RECORD EXCERPTS Block Start
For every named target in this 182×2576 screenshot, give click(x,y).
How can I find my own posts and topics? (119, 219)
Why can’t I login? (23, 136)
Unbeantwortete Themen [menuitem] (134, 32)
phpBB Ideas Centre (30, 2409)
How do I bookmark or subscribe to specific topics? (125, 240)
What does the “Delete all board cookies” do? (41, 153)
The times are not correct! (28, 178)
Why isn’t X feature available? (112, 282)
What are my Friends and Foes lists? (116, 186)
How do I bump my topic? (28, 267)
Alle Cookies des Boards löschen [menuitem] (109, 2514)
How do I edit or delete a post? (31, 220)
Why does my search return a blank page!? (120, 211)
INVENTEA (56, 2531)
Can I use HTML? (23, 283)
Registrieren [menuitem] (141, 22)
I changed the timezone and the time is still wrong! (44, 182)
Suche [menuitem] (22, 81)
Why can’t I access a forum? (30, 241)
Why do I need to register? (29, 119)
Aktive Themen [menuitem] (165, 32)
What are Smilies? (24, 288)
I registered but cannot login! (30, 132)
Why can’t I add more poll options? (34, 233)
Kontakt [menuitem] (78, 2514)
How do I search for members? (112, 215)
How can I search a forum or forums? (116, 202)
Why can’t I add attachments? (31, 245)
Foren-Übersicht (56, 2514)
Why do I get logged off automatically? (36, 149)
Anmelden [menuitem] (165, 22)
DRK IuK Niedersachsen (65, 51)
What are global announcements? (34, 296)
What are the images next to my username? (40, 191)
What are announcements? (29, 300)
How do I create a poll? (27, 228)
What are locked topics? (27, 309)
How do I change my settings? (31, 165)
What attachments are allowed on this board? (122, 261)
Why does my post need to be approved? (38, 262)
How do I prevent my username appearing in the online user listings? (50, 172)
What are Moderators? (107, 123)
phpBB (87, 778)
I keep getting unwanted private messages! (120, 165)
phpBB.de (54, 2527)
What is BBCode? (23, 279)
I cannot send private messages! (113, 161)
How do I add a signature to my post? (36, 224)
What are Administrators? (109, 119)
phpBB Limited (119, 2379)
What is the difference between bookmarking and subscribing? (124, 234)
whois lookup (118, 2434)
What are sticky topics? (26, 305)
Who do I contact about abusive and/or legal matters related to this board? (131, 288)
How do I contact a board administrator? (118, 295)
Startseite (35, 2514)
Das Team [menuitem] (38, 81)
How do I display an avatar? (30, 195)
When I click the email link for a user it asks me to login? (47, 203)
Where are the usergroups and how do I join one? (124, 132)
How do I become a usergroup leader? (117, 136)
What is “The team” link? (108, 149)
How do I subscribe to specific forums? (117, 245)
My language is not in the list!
RECORD EXCERPTS Block End
RECORD EXCERPTS Block Start
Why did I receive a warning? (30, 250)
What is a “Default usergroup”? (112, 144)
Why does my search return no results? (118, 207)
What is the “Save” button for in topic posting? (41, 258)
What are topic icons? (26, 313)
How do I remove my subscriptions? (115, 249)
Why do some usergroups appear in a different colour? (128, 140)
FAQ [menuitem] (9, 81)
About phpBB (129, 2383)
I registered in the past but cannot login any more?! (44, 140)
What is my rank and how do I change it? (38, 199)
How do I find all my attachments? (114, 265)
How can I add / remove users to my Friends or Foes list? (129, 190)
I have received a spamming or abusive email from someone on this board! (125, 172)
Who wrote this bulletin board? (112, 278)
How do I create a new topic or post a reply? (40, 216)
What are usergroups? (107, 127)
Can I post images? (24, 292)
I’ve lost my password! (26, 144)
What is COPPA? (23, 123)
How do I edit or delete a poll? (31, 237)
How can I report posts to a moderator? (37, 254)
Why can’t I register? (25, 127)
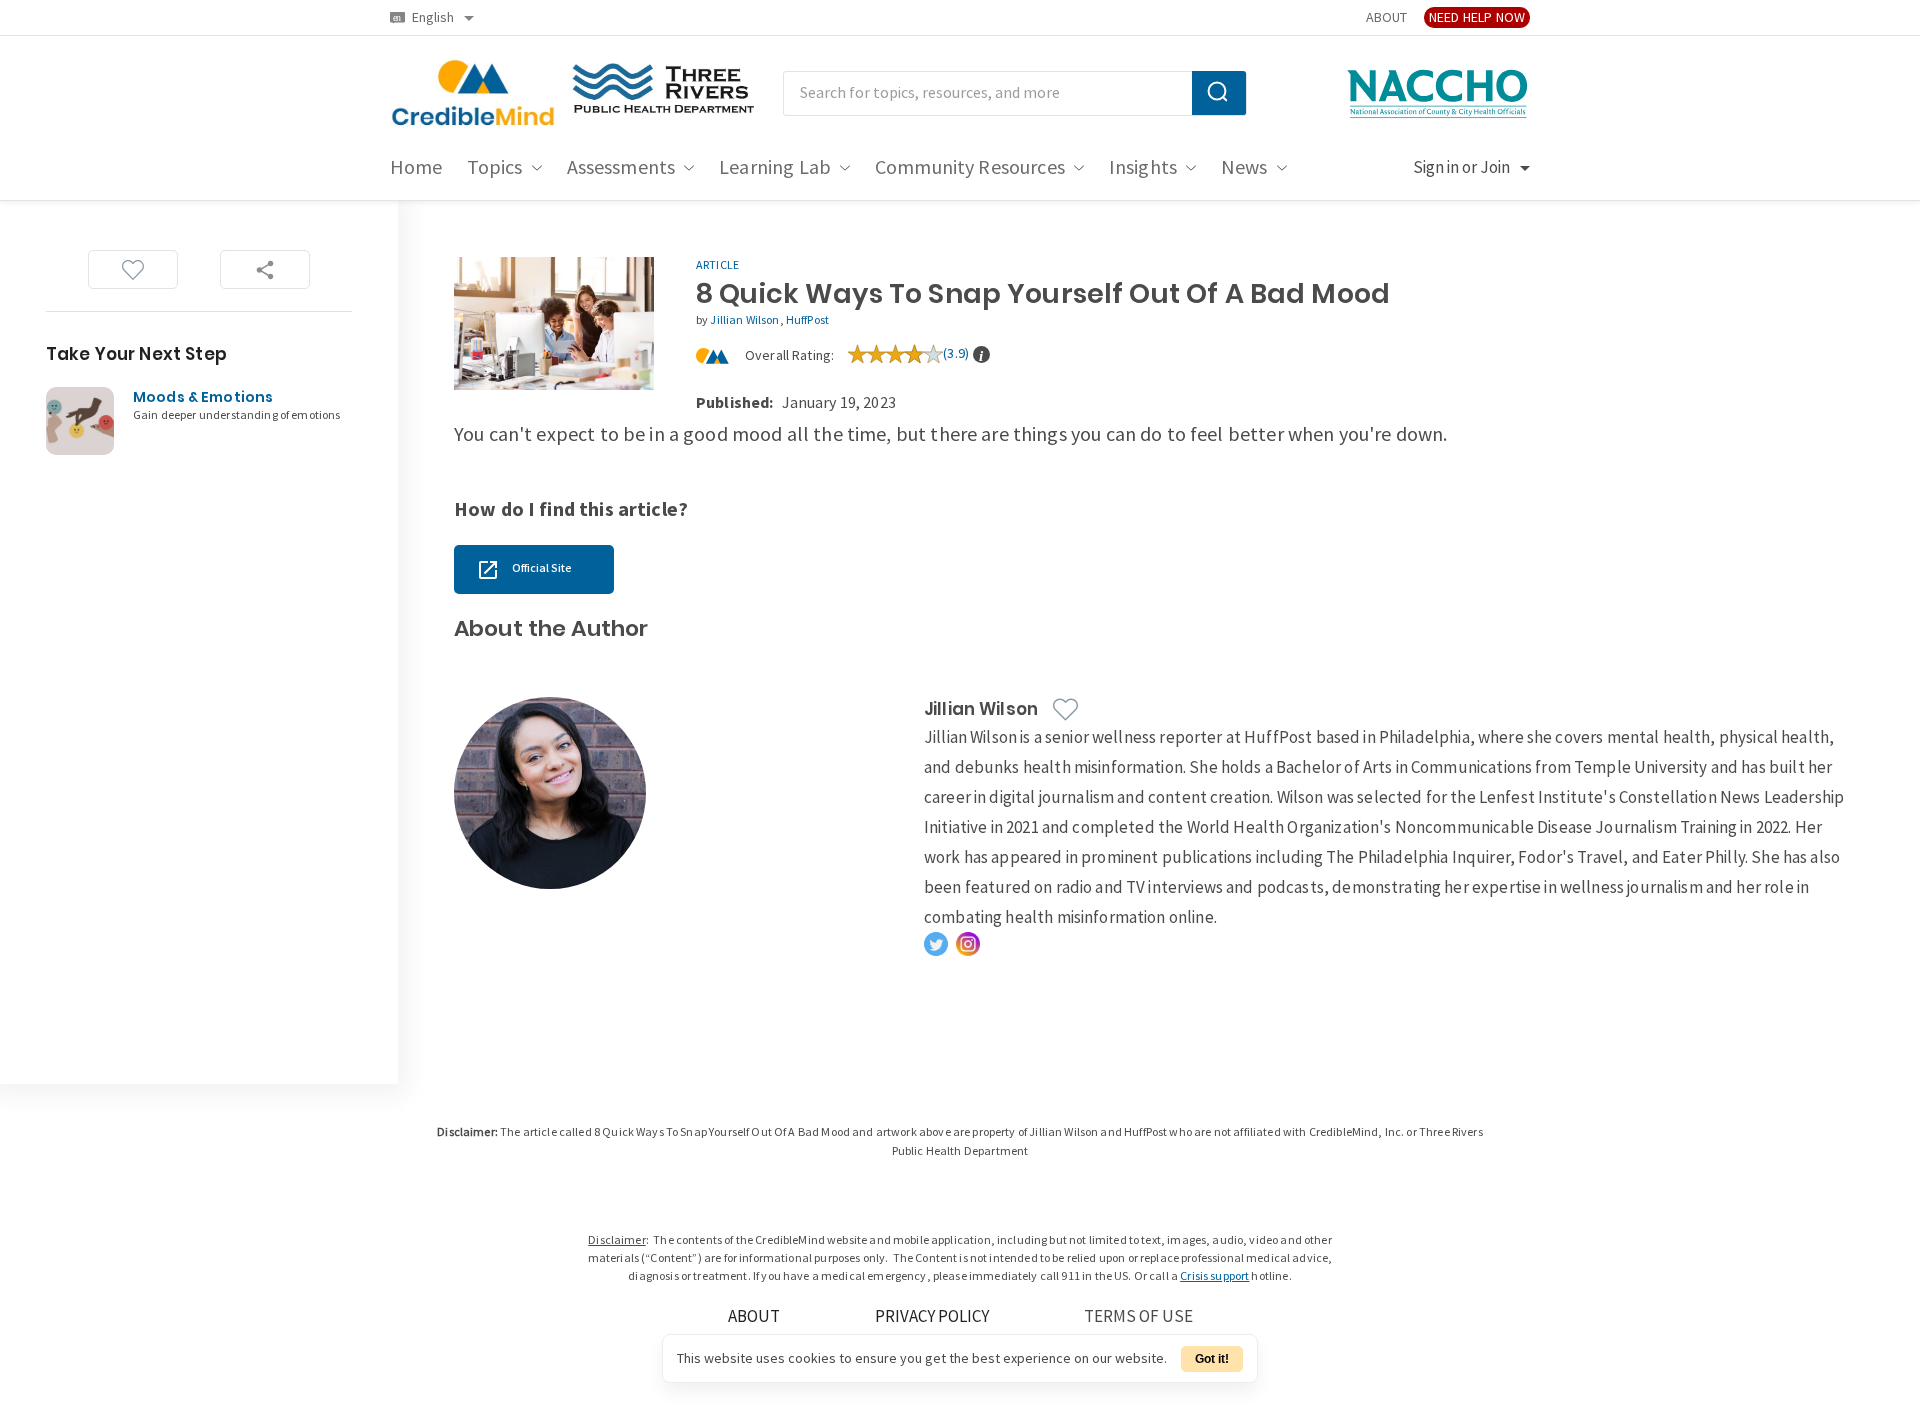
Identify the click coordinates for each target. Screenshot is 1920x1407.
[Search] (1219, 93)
RECORD EXCERPTS Block End
RECORD EXCERPTS Block Start
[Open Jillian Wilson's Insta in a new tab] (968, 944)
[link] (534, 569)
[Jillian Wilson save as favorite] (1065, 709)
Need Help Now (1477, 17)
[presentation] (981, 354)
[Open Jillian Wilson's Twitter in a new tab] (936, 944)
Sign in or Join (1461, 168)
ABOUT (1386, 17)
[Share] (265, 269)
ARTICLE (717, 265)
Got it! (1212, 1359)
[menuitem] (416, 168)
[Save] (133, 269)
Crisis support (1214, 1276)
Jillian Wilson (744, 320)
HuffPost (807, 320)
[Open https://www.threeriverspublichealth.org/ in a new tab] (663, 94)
RECORD EXCERPTS Block End
_REQUIREMENT_: Reproduce verbatim the lines above, from the line with "[menuitem] (416, 168)" through the line with "[Open https://www.threeriverspublichealth.org/ in".

_SOLUTION TO THIS TASK_:
[menuitem] (416, 168)
[Save] (133, 269)
Crisis support (1214, 1276)
Jillian Wilson (744, 320)
HuffPost (807, 320)
[Open https://www.threeriverspublichealth.org/ in a new tab] (663, 94)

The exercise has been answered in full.